## Task details
When the line containing "Product Detail (46, 1118)" is found in the data below, copy it and each line after it through the line containing "Shop (338, 145)", exactly and with no others.

### Provided entries ###

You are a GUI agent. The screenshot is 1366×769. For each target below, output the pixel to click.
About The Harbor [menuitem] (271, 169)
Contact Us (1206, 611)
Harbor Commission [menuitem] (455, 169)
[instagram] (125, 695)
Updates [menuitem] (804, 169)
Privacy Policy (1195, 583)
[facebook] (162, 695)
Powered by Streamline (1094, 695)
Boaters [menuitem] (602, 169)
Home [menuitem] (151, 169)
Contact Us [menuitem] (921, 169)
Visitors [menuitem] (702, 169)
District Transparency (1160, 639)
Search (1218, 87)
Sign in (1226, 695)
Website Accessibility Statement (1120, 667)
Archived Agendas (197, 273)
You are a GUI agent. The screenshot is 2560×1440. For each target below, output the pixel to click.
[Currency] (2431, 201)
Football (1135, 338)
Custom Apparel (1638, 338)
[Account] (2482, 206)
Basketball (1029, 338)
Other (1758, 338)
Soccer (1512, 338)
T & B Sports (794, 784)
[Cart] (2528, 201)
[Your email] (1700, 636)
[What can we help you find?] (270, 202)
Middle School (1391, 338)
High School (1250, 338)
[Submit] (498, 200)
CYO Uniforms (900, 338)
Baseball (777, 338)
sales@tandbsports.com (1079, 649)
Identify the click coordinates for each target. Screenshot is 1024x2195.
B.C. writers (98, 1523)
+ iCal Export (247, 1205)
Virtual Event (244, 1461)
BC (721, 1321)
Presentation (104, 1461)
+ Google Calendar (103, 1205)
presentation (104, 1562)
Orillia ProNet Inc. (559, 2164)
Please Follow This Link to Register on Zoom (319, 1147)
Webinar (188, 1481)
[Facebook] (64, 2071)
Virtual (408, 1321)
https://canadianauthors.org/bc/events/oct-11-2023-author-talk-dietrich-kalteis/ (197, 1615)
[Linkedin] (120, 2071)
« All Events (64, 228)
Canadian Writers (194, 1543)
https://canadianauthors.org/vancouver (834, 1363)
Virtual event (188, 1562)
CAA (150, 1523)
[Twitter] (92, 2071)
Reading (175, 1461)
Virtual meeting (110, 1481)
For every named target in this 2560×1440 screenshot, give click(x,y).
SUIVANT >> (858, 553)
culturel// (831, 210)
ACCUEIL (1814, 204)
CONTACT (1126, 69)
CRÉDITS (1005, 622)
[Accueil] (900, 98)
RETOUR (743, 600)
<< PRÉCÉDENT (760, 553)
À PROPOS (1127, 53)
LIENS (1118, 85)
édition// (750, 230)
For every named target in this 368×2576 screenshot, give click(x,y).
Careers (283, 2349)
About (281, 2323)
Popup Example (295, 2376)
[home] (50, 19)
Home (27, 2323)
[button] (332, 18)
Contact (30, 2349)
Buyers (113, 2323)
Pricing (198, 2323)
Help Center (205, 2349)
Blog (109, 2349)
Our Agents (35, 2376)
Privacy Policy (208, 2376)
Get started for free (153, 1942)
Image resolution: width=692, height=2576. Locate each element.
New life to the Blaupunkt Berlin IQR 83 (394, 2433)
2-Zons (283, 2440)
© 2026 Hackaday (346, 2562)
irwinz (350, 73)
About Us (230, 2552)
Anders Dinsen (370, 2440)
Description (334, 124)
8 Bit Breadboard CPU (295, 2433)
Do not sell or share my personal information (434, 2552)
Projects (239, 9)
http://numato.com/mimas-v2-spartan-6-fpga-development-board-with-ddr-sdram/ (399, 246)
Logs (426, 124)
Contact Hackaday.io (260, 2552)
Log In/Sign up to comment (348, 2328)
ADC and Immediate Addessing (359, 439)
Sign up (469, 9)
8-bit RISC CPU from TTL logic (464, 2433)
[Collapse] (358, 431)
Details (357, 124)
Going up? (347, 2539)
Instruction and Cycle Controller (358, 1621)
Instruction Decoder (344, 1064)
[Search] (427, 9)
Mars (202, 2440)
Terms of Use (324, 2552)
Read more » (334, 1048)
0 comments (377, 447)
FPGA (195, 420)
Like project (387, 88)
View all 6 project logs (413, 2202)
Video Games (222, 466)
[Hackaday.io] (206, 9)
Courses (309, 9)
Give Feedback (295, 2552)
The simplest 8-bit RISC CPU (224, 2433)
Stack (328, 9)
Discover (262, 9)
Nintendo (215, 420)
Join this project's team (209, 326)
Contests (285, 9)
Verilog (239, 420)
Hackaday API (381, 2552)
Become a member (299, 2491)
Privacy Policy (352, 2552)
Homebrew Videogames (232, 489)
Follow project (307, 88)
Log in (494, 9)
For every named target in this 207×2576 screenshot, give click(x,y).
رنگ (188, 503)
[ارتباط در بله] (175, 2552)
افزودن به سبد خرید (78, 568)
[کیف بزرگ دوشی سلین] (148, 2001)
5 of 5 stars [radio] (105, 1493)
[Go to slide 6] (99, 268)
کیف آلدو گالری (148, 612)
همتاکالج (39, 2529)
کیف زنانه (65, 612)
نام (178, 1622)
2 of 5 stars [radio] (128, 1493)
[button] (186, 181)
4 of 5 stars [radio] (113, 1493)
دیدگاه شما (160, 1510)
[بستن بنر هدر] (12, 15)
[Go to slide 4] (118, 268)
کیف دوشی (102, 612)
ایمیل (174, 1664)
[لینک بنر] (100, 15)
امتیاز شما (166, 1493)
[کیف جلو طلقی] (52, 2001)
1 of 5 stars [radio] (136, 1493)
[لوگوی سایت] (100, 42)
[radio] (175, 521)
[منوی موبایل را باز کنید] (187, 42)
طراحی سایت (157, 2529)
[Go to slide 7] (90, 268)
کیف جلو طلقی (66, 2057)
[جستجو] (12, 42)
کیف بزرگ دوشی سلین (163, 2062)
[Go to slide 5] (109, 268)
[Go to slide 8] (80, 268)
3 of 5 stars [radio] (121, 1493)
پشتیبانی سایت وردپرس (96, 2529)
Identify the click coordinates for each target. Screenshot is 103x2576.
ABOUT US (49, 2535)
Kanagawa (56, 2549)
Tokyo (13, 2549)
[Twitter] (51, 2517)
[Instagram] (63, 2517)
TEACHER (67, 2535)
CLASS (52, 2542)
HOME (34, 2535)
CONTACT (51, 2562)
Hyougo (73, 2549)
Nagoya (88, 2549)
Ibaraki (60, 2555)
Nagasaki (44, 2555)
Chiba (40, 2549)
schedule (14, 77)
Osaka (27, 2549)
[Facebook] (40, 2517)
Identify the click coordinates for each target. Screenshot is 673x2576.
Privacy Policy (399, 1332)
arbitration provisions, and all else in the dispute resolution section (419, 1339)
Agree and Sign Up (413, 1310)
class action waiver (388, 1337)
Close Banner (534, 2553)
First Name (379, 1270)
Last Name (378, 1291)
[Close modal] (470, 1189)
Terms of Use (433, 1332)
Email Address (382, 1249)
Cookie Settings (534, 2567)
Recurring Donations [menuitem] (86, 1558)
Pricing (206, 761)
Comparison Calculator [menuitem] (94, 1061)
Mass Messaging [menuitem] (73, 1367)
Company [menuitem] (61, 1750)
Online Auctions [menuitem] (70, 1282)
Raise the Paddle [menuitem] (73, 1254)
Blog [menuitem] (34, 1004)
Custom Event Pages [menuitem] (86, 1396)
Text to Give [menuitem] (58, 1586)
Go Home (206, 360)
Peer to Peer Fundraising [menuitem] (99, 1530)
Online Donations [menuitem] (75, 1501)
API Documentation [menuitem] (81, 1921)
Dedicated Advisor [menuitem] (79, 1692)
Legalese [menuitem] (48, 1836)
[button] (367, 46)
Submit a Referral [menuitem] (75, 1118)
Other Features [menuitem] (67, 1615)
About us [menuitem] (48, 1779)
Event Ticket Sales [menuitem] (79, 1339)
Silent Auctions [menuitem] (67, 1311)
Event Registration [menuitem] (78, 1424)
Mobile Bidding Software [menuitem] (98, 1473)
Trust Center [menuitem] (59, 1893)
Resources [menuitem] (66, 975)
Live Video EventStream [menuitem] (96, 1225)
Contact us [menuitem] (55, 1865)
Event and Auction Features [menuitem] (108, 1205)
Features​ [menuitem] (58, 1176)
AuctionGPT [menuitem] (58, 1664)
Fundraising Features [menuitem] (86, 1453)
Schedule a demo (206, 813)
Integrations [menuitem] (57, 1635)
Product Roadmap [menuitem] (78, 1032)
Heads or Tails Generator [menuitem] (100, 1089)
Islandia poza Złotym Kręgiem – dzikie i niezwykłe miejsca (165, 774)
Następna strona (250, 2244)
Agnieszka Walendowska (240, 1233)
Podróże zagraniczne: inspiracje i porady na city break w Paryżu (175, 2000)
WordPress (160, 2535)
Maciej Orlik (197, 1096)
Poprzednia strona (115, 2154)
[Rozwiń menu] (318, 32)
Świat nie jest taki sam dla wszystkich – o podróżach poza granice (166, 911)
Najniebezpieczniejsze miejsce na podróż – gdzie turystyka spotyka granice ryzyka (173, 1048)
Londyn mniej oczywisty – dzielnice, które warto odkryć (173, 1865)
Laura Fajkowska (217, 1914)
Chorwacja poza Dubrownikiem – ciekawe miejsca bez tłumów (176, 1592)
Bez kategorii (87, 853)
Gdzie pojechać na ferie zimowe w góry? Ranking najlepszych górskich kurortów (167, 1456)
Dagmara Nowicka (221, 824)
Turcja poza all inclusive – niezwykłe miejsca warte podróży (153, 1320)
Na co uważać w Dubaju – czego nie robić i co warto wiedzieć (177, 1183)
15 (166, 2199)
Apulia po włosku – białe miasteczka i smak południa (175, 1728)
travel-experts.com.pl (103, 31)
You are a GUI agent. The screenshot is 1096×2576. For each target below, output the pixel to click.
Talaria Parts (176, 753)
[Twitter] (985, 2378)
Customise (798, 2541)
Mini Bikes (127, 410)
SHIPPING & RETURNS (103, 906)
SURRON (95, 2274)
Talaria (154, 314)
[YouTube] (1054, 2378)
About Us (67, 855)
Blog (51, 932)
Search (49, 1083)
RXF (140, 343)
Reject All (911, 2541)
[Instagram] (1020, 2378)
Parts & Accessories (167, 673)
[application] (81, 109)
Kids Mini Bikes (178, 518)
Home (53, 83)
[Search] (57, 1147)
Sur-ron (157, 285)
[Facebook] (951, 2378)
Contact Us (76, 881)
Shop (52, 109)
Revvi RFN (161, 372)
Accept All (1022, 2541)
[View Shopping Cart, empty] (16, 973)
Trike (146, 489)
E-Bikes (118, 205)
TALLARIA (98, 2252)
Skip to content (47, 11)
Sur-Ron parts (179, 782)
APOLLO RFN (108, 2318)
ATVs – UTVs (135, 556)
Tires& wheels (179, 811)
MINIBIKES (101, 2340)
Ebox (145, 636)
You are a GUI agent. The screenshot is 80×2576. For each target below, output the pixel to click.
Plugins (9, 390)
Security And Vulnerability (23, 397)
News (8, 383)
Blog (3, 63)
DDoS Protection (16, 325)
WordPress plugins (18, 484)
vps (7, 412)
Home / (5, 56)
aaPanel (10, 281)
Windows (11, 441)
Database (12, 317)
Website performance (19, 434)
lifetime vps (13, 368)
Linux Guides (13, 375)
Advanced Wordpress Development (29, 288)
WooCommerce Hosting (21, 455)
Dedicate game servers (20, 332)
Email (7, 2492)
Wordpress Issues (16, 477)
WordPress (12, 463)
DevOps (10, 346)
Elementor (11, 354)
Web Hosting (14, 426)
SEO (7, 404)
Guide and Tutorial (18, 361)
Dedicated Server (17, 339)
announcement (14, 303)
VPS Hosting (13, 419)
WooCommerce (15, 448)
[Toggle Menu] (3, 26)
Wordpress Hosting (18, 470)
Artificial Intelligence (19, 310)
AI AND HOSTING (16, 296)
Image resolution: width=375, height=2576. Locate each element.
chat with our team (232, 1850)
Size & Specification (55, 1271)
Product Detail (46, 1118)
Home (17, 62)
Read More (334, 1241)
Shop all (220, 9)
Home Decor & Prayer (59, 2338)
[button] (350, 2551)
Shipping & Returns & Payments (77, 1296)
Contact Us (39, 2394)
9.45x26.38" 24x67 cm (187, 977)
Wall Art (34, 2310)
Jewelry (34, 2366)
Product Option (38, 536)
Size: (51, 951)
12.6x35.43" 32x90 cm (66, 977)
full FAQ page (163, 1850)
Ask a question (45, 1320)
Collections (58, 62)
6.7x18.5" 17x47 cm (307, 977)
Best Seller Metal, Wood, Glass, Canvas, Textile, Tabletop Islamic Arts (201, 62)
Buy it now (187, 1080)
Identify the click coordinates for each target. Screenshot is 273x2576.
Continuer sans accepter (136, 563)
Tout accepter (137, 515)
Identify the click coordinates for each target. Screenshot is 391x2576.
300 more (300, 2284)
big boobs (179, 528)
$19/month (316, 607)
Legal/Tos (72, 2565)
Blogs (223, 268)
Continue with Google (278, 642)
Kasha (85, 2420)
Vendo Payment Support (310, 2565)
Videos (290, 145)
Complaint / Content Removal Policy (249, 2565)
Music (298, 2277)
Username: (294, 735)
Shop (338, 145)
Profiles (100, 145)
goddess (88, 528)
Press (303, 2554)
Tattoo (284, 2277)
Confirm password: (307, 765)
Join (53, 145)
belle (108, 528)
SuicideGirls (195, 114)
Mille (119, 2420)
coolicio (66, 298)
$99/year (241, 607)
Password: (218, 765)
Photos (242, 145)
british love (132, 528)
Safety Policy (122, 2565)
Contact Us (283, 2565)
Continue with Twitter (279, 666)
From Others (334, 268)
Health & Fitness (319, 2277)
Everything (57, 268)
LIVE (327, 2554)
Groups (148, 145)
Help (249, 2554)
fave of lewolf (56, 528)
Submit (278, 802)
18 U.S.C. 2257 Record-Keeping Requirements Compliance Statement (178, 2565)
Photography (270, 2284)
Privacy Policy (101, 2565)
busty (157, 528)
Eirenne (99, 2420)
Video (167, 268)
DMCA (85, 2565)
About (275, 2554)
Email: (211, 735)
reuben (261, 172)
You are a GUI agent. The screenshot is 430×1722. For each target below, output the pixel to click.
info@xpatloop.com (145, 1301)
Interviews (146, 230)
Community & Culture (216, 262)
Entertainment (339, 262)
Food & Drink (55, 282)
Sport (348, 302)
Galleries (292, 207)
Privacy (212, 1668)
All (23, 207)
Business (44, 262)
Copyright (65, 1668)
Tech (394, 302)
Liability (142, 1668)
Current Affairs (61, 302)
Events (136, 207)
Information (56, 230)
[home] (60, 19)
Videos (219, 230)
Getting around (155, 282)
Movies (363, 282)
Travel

###

## Solution to the problem
Product Detail (46, 1118)
Home (17, 62)
Read More (334, 1241)
Shop all (220, 9)
Home Decor & Prayer (59, 2338)
[button] (350, 2551)
Shipping & Returns & Payments (77, 1296)
Contact Us (39, 2394)
9.45x26.38" 24x67 cm (187, 977)
Wall Art (34, 2310)
Jewelry (34, 2366)
Product Option (38, 536)
Size: (51, 951)
12.6x35.43" 32x90 cm (66, 977)
full FAQ page (163, 1850)
Ask a question (45, 1320)
Collections (58, 62)
6.7x18.5" 17x47 cm (307, 977)
Best Seller Metal, Wood, Glass, Canvas, Textile, Tabletop Islamic Arts (201, 62)
Buy it now (187, 1080)
Identify the click coordinates for each target. Screenshot is 273x2576.
Continuer sans accepter (136, 563)
Tout accepter (137, 515)
Identify the click coordinates for each target. Screenshot is 391x2576.
300 more (300, 2284)
big boobs (179, 528)
$19/month (316, 607)
Legal/Tos (72, 2565)
Blogs (223, 268)
Continue with Google (278, 642)
Kasha (85, 2420)
Vendo Payment Support (310, 2565)
Videos (290, 145)
Complaint / Content Removal Policy (249, 2565)
Music (298, 2277)
Username: (294, 735)
Shop (338, 145)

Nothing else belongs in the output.